This is a seriously impressive demonstration of Intel Labs' Enhancing Photorealism Enhancement project, which looks to me like a major advance in realistic 3D graphics. Very roughly summarized, it uses machine learning algorithms to merge 3D graphics with related footage taken from real life -- in this case, Grand Theft Auto Online, and video footage of a German city. (Notably not Los Angeles, even though GTA V is almost a direct mirror image of the LA cityscape.)

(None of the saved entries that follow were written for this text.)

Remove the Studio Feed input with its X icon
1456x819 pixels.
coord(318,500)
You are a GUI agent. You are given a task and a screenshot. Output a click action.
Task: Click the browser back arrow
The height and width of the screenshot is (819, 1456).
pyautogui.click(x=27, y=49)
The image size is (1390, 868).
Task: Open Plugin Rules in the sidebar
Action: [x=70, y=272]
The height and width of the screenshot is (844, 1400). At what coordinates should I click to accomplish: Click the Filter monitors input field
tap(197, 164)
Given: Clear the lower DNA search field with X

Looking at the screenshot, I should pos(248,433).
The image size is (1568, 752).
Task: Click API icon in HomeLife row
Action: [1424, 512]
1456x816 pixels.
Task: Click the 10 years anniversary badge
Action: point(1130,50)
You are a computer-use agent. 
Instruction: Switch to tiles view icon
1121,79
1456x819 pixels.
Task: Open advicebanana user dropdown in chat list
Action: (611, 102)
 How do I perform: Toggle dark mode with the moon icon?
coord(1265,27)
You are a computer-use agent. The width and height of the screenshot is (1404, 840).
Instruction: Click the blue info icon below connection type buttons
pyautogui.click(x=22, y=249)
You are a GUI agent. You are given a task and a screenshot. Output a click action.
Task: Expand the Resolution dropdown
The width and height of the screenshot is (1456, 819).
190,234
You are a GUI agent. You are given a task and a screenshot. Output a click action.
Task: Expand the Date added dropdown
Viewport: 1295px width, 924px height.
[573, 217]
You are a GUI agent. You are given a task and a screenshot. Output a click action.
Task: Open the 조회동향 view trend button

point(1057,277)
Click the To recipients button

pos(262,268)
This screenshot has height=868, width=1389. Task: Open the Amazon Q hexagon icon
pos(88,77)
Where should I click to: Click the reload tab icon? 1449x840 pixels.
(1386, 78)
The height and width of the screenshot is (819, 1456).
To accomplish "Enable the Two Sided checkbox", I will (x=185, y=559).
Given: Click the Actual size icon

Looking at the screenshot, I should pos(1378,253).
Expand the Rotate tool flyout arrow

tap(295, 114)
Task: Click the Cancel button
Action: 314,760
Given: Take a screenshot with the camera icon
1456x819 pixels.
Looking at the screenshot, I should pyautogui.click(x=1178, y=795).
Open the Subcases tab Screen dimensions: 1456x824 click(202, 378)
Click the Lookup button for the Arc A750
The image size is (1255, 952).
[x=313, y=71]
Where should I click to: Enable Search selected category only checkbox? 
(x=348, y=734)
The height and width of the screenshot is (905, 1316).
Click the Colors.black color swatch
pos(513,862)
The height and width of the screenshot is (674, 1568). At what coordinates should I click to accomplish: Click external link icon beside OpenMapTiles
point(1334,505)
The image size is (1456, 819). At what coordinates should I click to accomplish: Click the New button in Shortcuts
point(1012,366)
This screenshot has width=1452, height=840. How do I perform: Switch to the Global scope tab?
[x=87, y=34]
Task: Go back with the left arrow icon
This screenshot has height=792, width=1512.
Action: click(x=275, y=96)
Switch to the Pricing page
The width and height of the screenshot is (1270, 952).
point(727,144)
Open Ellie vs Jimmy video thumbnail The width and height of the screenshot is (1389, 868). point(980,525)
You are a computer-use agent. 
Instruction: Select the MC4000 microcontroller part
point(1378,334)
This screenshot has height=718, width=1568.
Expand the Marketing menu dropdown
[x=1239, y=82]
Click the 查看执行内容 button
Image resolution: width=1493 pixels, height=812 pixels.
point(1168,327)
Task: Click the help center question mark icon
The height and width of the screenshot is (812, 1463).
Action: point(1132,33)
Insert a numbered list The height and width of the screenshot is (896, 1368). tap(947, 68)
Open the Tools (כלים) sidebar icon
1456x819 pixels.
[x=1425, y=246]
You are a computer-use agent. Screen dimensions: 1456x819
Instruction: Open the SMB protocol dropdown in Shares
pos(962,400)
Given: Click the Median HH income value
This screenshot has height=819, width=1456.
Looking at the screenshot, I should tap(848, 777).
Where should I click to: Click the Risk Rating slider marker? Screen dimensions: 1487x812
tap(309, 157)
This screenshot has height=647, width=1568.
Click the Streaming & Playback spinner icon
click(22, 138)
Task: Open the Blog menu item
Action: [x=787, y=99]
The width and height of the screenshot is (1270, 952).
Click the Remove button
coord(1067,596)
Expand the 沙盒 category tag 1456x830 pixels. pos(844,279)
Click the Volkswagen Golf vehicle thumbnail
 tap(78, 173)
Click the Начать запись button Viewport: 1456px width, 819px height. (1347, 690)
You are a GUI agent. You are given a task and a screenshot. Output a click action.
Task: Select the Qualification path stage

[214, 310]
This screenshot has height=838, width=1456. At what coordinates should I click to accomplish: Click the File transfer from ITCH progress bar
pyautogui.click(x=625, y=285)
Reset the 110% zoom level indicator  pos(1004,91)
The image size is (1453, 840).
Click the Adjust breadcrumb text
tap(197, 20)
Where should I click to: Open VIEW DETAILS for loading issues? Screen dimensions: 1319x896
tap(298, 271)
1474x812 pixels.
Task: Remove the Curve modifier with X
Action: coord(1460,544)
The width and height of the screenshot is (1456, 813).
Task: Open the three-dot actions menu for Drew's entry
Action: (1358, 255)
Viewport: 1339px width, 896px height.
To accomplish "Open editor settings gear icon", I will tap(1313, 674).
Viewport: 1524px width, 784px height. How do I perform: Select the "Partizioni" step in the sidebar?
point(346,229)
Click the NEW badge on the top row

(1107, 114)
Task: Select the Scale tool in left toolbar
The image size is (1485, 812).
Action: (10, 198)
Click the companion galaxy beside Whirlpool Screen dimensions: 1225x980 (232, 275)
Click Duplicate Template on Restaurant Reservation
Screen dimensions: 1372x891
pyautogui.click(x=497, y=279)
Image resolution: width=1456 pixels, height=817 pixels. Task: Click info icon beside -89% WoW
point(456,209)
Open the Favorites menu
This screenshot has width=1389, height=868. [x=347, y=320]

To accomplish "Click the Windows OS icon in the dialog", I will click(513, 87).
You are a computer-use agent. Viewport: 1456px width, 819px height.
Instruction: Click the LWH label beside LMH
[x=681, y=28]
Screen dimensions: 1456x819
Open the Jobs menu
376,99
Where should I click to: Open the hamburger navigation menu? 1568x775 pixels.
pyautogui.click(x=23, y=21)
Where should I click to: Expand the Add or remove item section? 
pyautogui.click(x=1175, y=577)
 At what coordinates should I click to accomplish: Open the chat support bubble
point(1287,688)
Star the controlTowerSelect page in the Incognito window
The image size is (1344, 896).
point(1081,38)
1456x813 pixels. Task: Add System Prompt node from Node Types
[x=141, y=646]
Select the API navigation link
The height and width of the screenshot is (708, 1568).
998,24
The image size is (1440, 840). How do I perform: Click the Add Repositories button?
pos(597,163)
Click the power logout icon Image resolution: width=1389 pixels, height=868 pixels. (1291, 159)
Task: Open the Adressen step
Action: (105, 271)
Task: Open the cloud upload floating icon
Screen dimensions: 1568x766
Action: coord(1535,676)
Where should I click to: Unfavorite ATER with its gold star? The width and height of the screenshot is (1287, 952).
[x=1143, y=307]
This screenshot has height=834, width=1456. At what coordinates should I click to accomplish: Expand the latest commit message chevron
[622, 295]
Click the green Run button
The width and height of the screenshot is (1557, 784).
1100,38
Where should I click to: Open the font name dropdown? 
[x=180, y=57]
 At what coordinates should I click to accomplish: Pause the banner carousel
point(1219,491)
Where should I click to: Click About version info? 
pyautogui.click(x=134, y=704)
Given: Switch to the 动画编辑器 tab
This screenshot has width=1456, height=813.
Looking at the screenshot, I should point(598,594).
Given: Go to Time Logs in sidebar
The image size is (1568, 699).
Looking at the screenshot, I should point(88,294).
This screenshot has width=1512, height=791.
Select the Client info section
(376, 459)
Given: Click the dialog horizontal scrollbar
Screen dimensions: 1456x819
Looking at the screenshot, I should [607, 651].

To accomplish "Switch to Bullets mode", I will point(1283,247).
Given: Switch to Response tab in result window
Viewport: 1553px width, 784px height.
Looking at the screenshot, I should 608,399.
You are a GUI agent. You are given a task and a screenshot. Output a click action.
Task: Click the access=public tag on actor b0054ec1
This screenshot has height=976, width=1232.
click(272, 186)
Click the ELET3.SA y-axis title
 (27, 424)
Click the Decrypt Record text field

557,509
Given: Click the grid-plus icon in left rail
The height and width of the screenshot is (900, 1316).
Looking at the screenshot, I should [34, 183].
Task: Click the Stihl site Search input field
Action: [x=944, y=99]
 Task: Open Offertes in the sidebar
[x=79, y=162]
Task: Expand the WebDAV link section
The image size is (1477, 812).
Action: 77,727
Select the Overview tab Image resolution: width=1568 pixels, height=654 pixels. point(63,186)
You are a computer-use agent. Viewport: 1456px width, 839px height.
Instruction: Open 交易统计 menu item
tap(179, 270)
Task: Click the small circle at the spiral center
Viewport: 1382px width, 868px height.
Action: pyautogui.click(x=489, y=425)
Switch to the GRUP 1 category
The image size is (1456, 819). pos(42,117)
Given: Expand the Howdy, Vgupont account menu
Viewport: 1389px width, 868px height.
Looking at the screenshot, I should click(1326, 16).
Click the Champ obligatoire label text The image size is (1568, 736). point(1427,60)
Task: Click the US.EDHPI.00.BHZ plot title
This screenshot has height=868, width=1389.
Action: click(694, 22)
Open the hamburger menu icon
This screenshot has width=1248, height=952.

Or to put it more academic terms:
We present an approach to enhancing the realism of synthetic images. The images are enhanced by a convolutional network that leverages intermediate representations produced by conventional rendering pipelines. The network is trained via a novel adversarial objective, which provides strong supervision at multiple perceptual levels. We analyze scene layout distributions in commonly used datasets and find that they differ in important ways. We hypothesize that this is one of the causes of strong artifacts that can be observed in the results of many prior methods. To address this we propose a new strategy for sampling image patches during training. We also introduce multiple architectural improvements in the deep network modules used for photorealism enhancement. We confirm the benefits of our contributions in controlled experiments and report substantial gains in stability and realism in comparison to recent image-to-image translation methods and a variety of other baselines.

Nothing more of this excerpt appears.